Another big reason employees do not offer feedback is that they do not really believe it will make a difference, that the company will take any action.
What can companies do to combat this fear of speaking up? The best way to get honest answers is to make employee surveys anonymous. Giving employees anonymity will take care of the fear factor. One effective way of doing this is to use online voting tools that incorporate anonymous surveys.
Employees can say what they really feel, knowing they will be protected by anonymity. And the surveys are set up so that companies can ask about any topic of concern. Moreover, all of the responses are stored in one database, making it easier to analyze the responses.
Anonymous surveys help with more than just providing honesty.
They help improve employee engagement because workers can say what they really feel. If they have a gripe about something or frustration, they can be candid about it, making it a possibility that something will be done.
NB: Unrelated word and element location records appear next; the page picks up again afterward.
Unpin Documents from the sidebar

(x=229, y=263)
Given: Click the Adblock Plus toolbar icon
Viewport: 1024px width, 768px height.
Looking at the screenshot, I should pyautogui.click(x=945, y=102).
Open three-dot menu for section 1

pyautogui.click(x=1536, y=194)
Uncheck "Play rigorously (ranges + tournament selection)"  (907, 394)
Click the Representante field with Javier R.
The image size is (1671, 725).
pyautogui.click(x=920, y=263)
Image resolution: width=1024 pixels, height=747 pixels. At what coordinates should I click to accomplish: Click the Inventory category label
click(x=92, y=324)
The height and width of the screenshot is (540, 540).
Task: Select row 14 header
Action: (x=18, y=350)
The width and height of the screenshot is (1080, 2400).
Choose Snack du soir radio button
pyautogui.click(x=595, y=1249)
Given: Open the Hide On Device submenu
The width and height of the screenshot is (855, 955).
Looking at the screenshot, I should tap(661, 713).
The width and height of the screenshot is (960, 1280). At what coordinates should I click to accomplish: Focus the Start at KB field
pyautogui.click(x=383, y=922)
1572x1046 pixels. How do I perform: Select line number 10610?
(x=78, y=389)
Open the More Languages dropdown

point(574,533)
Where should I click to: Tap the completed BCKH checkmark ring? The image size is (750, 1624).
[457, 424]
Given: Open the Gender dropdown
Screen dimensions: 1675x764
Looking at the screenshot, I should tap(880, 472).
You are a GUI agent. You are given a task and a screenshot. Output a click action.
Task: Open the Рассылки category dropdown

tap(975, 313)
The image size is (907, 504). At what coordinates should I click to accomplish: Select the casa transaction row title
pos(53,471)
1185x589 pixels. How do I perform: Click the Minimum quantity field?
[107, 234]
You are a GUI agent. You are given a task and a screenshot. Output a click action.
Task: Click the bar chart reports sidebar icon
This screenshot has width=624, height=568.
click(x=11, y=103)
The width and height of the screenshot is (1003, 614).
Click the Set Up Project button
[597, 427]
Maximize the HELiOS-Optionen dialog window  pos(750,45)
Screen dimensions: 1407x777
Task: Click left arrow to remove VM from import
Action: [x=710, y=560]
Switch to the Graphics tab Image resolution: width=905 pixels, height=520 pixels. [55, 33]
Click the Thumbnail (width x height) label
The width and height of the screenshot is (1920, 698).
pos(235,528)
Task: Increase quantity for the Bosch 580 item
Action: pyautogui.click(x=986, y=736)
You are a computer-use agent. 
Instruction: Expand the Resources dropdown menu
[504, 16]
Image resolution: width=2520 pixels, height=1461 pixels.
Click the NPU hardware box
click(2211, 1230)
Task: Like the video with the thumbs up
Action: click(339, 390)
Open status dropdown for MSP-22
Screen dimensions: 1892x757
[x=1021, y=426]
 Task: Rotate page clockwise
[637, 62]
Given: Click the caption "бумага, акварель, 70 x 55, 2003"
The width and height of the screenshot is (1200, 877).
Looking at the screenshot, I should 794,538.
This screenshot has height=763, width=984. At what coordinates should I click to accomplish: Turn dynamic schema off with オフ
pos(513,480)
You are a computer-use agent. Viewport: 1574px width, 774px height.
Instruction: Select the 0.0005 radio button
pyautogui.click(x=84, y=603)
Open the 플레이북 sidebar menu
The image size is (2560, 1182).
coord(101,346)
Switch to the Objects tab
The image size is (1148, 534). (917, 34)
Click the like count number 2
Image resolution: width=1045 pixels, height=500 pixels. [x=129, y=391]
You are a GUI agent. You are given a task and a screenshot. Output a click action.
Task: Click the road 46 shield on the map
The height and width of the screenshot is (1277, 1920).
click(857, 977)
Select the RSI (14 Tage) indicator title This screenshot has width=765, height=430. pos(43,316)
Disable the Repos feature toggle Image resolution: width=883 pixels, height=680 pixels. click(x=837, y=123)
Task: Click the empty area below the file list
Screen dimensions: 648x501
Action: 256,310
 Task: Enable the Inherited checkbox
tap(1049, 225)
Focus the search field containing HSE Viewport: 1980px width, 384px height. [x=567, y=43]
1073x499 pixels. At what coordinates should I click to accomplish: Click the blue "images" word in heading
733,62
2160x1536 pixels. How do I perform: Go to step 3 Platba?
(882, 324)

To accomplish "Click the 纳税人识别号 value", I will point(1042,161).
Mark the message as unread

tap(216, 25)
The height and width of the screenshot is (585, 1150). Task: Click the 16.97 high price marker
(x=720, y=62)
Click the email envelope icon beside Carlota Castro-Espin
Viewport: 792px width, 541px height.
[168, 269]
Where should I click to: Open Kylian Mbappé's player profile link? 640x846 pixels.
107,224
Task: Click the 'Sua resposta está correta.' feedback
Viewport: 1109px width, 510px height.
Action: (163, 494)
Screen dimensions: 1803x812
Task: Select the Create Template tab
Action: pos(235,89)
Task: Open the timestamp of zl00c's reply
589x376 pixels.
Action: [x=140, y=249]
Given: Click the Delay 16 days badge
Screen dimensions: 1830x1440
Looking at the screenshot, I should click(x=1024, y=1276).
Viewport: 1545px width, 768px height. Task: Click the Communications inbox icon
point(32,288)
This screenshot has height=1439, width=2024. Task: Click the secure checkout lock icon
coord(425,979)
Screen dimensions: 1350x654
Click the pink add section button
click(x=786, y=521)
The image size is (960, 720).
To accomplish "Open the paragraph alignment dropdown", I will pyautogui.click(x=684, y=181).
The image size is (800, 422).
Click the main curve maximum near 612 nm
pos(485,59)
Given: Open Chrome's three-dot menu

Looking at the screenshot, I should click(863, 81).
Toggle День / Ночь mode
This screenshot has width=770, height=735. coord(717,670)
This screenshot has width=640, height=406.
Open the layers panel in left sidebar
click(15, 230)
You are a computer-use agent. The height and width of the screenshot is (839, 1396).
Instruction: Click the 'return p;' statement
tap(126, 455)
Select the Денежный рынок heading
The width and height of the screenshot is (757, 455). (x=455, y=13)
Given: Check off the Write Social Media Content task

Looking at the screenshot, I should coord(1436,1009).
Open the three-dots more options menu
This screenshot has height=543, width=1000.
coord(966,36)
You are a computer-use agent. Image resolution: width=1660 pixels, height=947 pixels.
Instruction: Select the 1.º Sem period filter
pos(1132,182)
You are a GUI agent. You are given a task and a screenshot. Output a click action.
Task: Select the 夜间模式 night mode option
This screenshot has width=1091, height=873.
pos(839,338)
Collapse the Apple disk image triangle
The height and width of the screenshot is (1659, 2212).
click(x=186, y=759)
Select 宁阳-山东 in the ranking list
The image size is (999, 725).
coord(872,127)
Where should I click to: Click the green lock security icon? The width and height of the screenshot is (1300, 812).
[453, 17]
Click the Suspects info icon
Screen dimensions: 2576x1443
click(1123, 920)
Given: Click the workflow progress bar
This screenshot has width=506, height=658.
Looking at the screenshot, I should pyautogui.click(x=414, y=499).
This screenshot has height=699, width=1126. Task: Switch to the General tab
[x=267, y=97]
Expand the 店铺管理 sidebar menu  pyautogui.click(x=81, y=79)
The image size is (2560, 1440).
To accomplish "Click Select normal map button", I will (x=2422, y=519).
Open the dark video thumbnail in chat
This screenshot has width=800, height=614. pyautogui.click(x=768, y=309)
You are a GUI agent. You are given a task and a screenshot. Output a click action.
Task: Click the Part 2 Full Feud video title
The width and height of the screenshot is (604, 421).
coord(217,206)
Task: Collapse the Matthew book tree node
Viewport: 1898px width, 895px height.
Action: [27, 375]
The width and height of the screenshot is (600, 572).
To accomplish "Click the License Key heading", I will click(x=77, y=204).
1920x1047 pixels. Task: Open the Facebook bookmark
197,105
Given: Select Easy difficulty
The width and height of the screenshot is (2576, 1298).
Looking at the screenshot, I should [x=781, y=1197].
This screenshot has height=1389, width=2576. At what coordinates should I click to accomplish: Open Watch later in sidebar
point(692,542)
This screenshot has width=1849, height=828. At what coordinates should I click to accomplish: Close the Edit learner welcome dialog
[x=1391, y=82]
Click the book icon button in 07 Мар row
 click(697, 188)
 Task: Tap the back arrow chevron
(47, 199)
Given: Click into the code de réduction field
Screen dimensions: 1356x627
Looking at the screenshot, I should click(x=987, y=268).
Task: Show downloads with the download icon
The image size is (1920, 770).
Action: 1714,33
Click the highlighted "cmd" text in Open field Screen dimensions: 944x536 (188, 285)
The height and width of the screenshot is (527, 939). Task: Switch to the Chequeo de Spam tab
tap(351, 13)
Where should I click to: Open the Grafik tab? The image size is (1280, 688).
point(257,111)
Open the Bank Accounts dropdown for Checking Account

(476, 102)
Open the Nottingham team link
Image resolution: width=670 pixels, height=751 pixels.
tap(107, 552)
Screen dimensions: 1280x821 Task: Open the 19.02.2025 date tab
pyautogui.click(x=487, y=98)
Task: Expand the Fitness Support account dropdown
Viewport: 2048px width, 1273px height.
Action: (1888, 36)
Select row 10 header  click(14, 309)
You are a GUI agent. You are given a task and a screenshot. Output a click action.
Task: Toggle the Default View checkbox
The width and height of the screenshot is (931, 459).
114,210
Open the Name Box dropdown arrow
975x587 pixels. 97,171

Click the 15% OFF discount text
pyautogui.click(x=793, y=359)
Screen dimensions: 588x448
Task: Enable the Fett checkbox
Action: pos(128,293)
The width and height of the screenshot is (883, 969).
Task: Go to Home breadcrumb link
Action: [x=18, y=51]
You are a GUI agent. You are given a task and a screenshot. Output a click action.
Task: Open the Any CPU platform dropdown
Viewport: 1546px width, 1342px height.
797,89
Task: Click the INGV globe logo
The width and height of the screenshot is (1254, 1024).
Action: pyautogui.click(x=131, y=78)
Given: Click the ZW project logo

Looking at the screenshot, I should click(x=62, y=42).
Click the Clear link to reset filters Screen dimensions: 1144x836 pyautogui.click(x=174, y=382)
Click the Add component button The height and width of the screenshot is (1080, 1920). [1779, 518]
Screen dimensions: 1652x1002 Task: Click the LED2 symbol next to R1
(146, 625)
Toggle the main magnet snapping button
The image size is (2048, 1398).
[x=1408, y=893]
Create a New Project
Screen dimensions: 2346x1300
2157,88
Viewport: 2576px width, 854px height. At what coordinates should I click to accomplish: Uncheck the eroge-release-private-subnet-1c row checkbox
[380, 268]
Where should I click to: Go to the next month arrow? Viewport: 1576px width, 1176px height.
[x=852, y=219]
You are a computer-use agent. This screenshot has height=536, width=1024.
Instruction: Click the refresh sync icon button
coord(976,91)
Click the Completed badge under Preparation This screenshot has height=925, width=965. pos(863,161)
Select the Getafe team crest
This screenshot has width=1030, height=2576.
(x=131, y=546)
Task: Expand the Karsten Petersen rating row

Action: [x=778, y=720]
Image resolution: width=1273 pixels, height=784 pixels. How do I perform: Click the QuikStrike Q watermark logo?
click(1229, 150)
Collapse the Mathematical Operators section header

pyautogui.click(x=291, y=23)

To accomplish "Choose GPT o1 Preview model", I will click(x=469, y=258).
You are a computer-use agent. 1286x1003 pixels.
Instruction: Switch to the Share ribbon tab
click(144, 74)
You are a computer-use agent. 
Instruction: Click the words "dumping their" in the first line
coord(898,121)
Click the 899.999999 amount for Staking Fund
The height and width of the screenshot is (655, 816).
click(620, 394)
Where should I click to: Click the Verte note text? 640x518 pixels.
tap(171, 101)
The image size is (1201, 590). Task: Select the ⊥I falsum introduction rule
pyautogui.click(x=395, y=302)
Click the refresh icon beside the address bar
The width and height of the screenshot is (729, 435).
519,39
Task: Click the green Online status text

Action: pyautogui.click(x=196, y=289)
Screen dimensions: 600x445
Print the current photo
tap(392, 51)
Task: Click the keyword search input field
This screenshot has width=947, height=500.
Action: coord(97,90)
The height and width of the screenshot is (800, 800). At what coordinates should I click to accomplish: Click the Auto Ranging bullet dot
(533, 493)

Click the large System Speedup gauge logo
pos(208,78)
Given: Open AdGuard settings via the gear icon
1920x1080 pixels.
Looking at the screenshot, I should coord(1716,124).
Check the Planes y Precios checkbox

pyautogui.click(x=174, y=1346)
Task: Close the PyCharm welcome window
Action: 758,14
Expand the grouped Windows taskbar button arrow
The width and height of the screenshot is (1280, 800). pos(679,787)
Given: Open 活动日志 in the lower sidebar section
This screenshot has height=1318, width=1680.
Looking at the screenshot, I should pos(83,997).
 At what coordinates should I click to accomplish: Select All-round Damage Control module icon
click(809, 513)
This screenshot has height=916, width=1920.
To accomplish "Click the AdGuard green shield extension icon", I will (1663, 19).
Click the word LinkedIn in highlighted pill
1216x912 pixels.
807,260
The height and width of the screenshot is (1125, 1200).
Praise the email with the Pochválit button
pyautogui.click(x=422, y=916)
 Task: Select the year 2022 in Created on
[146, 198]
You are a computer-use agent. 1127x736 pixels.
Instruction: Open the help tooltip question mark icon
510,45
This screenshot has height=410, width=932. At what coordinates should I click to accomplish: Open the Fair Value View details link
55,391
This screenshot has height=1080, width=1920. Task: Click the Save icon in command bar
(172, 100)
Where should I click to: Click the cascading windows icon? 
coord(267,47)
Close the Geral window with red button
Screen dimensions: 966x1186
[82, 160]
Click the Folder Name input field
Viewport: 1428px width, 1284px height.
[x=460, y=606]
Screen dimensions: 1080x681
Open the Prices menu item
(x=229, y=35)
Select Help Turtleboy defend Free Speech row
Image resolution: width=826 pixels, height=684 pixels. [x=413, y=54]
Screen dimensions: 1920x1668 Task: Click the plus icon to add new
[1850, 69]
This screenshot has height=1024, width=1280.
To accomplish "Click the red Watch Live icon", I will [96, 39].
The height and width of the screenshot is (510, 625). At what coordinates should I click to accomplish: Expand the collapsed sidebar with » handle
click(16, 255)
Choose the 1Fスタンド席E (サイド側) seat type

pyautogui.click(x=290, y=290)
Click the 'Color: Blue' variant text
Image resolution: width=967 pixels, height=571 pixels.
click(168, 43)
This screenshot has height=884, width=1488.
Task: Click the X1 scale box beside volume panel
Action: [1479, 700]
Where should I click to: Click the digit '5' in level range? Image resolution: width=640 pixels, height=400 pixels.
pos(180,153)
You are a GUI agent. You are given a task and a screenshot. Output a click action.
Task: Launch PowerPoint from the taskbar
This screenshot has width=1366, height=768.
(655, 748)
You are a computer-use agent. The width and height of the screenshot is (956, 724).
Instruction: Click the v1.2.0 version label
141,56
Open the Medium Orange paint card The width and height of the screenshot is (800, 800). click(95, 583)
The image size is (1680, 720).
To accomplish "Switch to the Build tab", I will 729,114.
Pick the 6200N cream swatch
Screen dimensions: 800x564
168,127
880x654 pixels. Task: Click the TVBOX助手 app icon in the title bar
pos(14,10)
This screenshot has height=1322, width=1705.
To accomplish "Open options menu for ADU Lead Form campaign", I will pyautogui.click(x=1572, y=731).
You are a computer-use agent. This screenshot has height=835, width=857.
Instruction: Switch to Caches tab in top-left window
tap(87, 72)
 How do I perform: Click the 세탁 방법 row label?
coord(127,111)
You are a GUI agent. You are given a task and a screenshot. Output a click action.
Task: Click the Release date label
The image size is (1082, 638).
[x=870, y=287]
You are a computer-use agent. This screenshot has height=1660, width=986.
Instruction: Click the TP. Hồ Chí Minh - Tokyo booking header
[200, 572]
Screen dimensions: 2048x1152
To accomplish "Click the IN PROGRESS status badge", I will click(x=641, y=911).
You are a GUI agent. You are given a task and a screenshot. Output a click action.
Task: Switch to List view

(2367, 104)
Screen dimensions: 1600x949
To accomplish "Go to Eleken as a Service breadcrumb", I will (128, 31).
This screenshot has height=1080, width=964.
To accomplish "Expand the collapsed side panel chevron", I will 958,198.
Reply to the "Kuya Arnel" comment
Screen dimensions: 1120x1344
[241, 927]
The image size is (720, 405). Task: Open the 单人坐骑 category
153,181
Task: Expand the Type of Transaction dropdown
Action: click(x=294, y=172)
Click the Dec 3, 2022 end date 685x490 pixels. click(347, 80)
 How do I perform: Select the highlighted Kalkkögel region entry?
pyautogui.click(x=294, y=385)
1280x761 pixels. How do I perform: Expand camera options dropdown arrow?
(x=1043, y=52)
Using an online survey format also enables companies to get more clear and precise answers. For example, if an employee says he or she is not happy, that does not reveal a lot because it is hard to determine how disgruntled the person is. On the other hand, if he quantifies his anger on a ten-point scale, you get a much better feel for his mood. Using scales like this are more helpful. Plus there are opportunities for more open ended responses.
One criticism of these types of surveys is that they do not allow for any follow up discussion. But that doesn’t have to be the case. After managers have reviewed the results, they can hold meetings with their teams to discuss the responses and appropriate action to those responses.